Gotico Rosa by Luca Ricci

Gotico Rosa by Luca Ricci

autore:Luca Ricci [Ricci, Luca]
La lingua: ita
Format: epub
editore: La nave di Teseo
pubblicato: 2024-02-15T00:00:00+00:00


Ferragosto addio!

“Adolescente (s.m.). Convalescente dall’infanzia.”

Ambrose Bierce

Era un ferragosto colloso. Una di quelle tarde mattinate da pennichella anticipata. Per un po’ ci eravamo divertiti a svegliare i vecchiacci sulle sdraio. La loro unica preoccupazione sembrava non addormentarsi con la bocca troppo aperta. Oddio, c’era anche chi se ne infischiava, soprattutto certe signore con le vene varicose che sembravano ormai troppo decrepite e malmesse per avvalorare quelle stupide convenzioni, ma la maggioranza ci faceva attenzione.

Il mare a quell’ora era già diventato un’insulsa brodaglia, quindi di fare un altro bagno proprio non se ne parlava.

Orlando se ne lamentò a gran voce: “Ma perché no?”

“Ci sono solo mamme e poppanti in acqua,” osservai.

“Meglio che ciondolare in spiaggia.”

“Non stiamo ciondolando,” tagliai corto. “Stiamo svolgendo il servizio sveglia.”

Per il solletico usavamo le cannucce delle bibite. Altrimenti c’era sempre la cara vecchia sabbia in faccia, o una scudisciata col giornale. Andammo avanti finché non ci venne a noia. Avevamo già sgonfiato tutte le ruote delle bici nelle rastrelliere dei bagni dove ci eravamo intrufolati, sicché non ci rimase che la gara dello sputo più grosso. Orlando partorì un topolino che era quasi un insulto provare a battere. Biascicai per qualche istante ancora la mia saliva e poi la feci colare su un grappolo di mattonelle esagonali della zona doccia. Orlando, di fronte a quell’impeccabile lago di bava, non trovò niente di meglio da fare che incavolarsi.

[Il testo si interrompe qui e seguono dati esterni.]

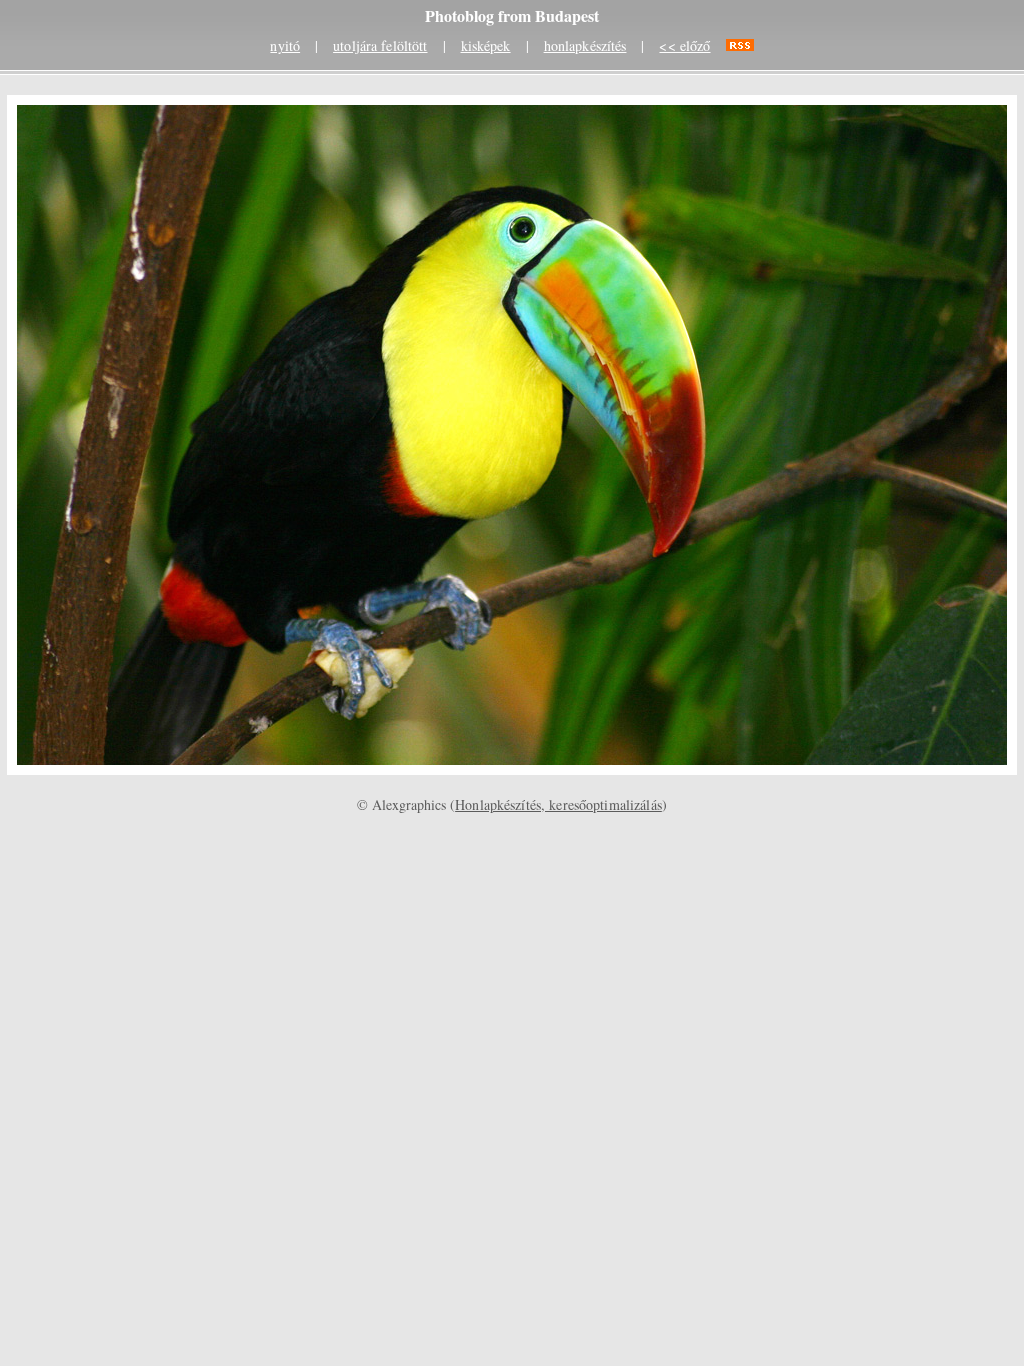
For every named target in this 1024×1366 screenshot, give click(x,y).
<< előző (684, 45)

“Tu hai la gomma,” protestò.

“E allora?”

“Non vale.”

“Perché?”

“Lo sai bene perché,” si lagnò con l’aria da vittima. “Con la gomma ti viene più saliva.”

“Sono solo il più forte.”

“Sei un baro imbroglione.”

A quelle parole presi Orlando per le spalle, lo fissai con aria spiritata e gli ripetei che ero “solo il più forte”. Ogni tanto mi facevo uscire la gomma dalla bocca come fosse un ulteriore sberleffo, una linguaccia posticcia. La pantomima durò finché non ci mettemmo a ridere a crepapelle, la tipica risata sguaiata dell’insofferenza. Dopodiché ci ritrovammo ancora una volta alla disperata ricerca di un’occupazione. Quel cavolo di golfo era una vera palla al piede. Nessuna avventura in vista. Sul lungomare non c’era neppure uno straccio di luna park. S’incontrava soltanto una sequela di bagni attrezzati. E nei bagni attrezzati funzionava più o meno così: tintarella, tuffo, spuntino, dormita (non necessariamente in quest’ordine). Costume e infradito parevano una divisa d’ordinanza. Voglio dire che alla lunga non sapevi bene con chi prendertela. E dopo un po’ la monotonia era peggio di un colpo di sole. Ci afflosciavamo su un lettino fino a quando il legittimo proprietario non veniva a reclamarlo. Insomma mi rodeva ammetterlo, ma aveva ragione Orlando: stavamo ciondolando.

“Vuoi venire a pranzo da me?” propose.

“Non mi va particolarmente. Rubacchierò del cibo da qualche parte.”

Orlando incassò il rifiuto con signorilità. “Ma davvero sei orfano?”

“Te l’ho detto,” gli confermai a muso duro. “Però non parliamone più.”

Non era vero. Avevo soltanto voglia di apparire eccezionale. Non mi andava di confondermi nel mucchio indistinto dei ragazzini in vacanza con la famiglia. Volevo che su di me si potessero imbastire leggende.

“Be’, io tra poco vado,” concluse Orlando con l’aria di chi sia già molto affamato.